ポイント
- トランスファーRNAのメチル化酵素「TRMT10A」を失うと、特定のトランスファーRNA量が全身で減ることを解明しました。
- TRMT10Aを失うと脳で神経関連たんぱく質の合成が乱れ、シナプスの構造と機能が異常をきたすことで脳組織の機能が低下することを解明しました。
- トランスファーRNAの修飾を失うことで発症する知的障害やてんかんを始めとした「RNA修飾病」の一般原理を解明する研究とその応用による今後の脳の病気の治療への波及が期待されます。

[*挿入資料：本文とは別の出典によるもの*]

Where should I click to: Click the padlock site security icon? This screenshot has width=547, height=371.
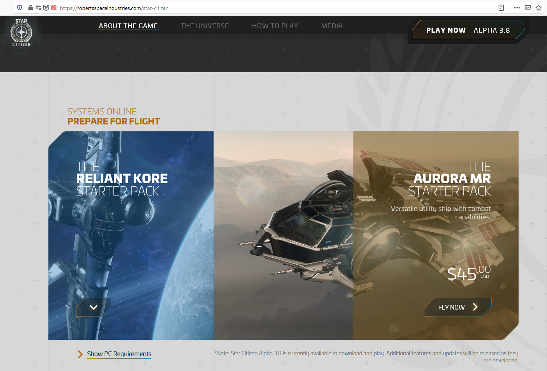pos(31,8)
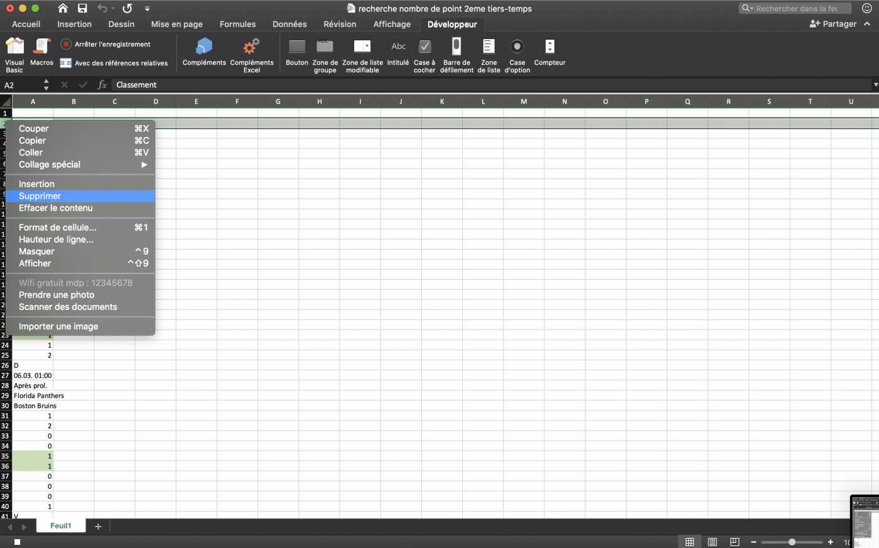Screen dimensions: 879x548
Task: Open the quick access toolbar dropdown
Action: [147, 9]
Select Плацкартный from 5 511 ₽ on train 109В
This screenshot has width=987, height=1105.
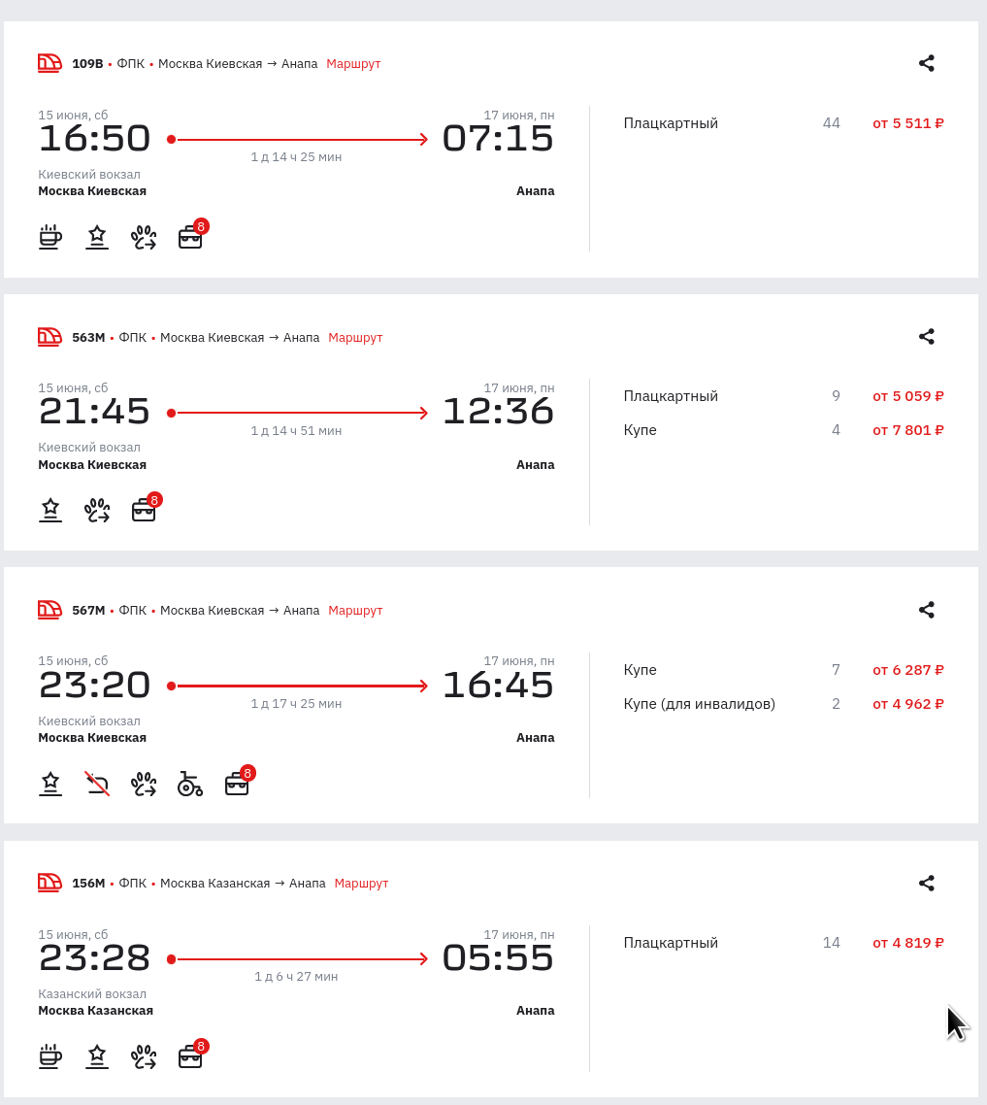tap(783, 123)
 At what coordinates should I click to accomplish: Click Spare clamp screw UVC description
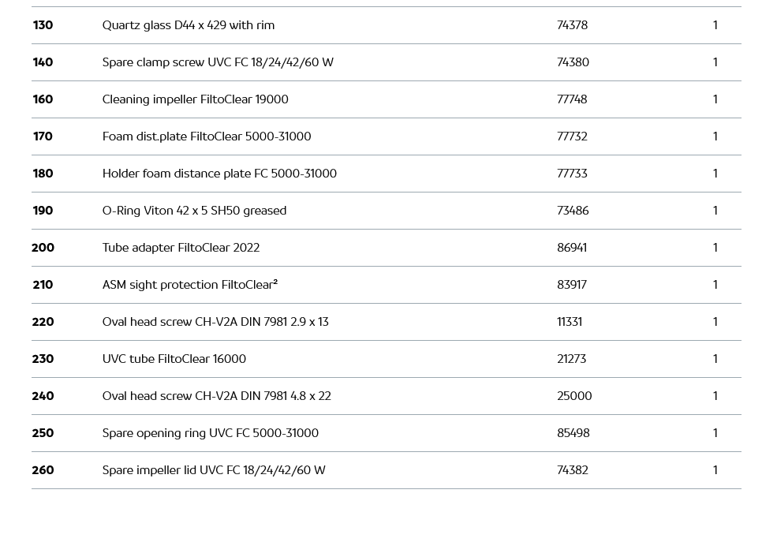click(218, 62)
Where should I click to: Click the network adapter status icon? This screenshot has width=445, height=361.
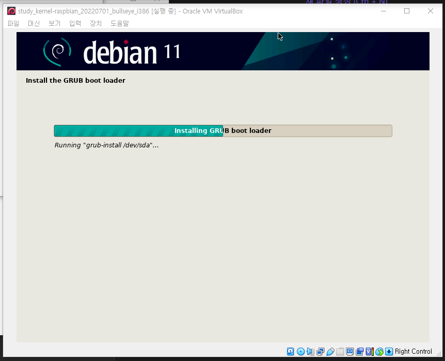pos(320,351)

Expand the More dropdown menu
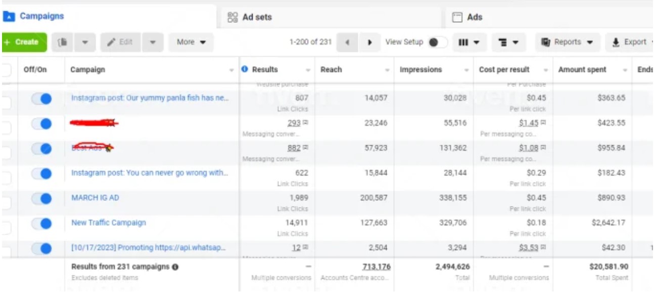(191, 43)
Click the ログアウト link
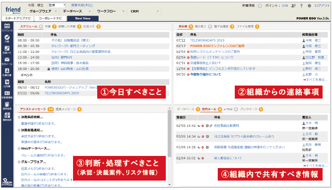332x190 pixels. tap(322, 5)
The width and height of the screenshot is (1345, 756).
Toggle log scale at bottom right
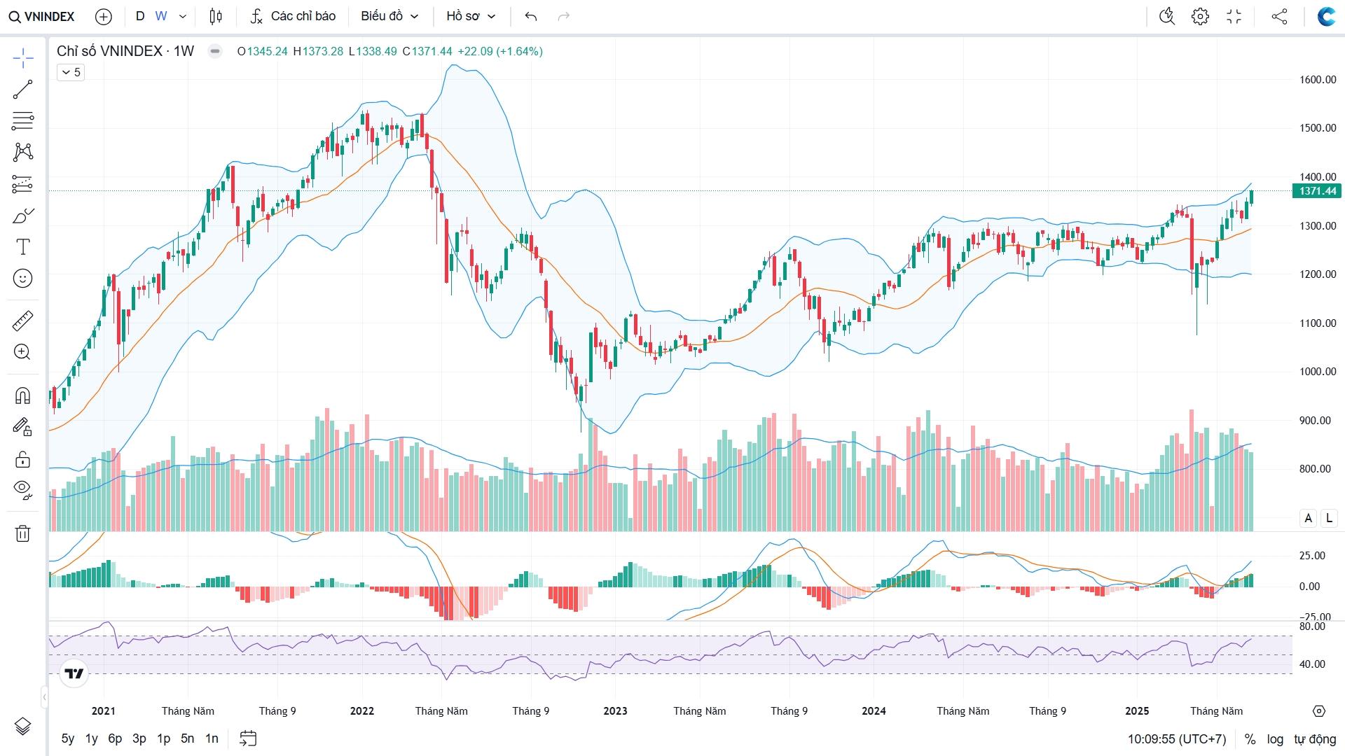pos(1275,739)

熊本大学大学院 生命科学研究部の富澤 一仁 教授、中條 岳志 講師、ローランド・トレスキー 大学院生(当時)の研究チームは、トランスファーRNA(tRNA)を修飾する酵素の一種であるTRMT10Aの変異により知的障害が発症する仕組みを解明しました。さまざまなtRNA修飾酵素の欠失が知的障害を引き起こしますが、これまで発症の詳細な仕組みは大部分が未解明であったため、今後の知的障害の治療の進展につながる可能性があります。
本研究成果は、日本時間2024年7月2日(火)に英国科学雑誌「Nucleic Acids Research」に掲載されます。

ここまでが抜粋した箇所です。